В своё время это издал Костанян, который много занимался Ерофеевым. Мне эти комментарии очень нравились, казались глубокими. Ну там же, понимаете, это не комментируется, грубо говоря, фактура – не комментируются составляющие ерофеевского языка, библейские, газетные и так далее – а комментируются, в основном, реалии, которые позабыты. Ну что такое кориандровая, например, вот я ещё пил кориандровую – но таких людей немного. Зубровка, лучше которой в качестве утреннего декокта человечество ничего не изобрело. Это всё вещи, которые нуждаются в расшифровке. Но на сегодняшний день такой реальный комментарий совершенно необходим. Я бы не сказал, что это такая энциклопедия советской жизни, но…

Как вы считаете, есть ли разница в восприятии поэмы «Москва-Петушки» Венедикта Ерофеева трезвенником и пьющим человеком?

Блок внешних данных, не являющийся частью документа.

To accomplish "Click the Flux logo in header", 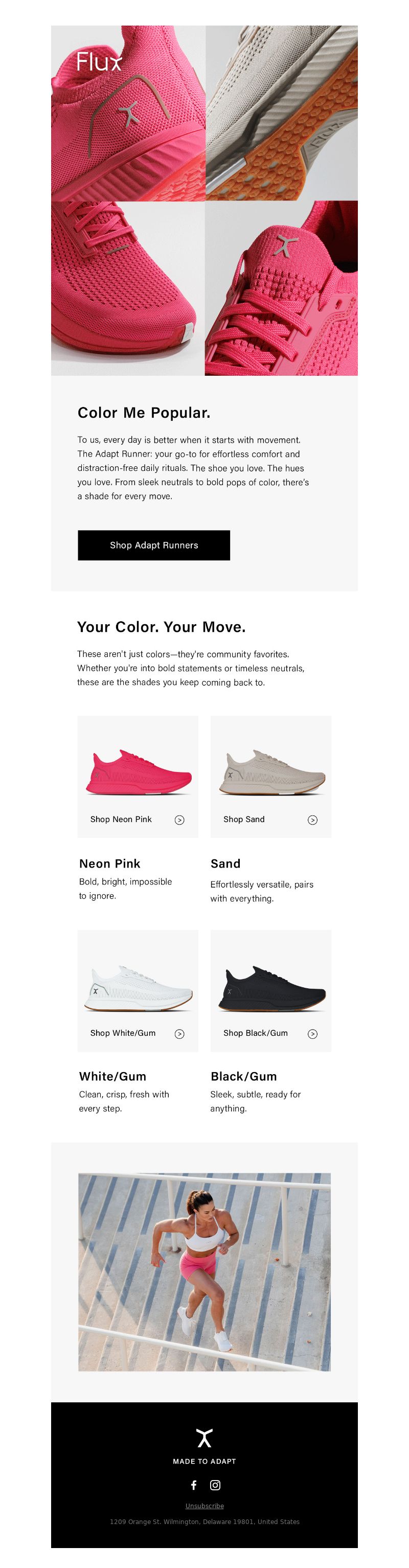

Есть разница, конечно. Но я бы не сказал, понимаете, что опыт Ерофеева – это опыт только алкоголизма. У одного замечательного прозаика Дмитрия Бакина была единственная книга «Про падение пропадом». Это опыт пропадения пропадом, опыт саморастраты, самоуничтожения, опыт курильщика опиума, если угодно. И совершенно тут не важно, пьёт человек или он уничтожает себя другим образом. Потому что понимаете, ведь книга Буковского «И возвращается ветер» — это тоже опыт самоуничтожения, только не наркотического, а диссидентского. Но человек так или иначе рубит сук, на котором сидит. Опыт саморастраты, жизнь не как пересиживание где-то, не как эскапизм, а это опыт такого отважного…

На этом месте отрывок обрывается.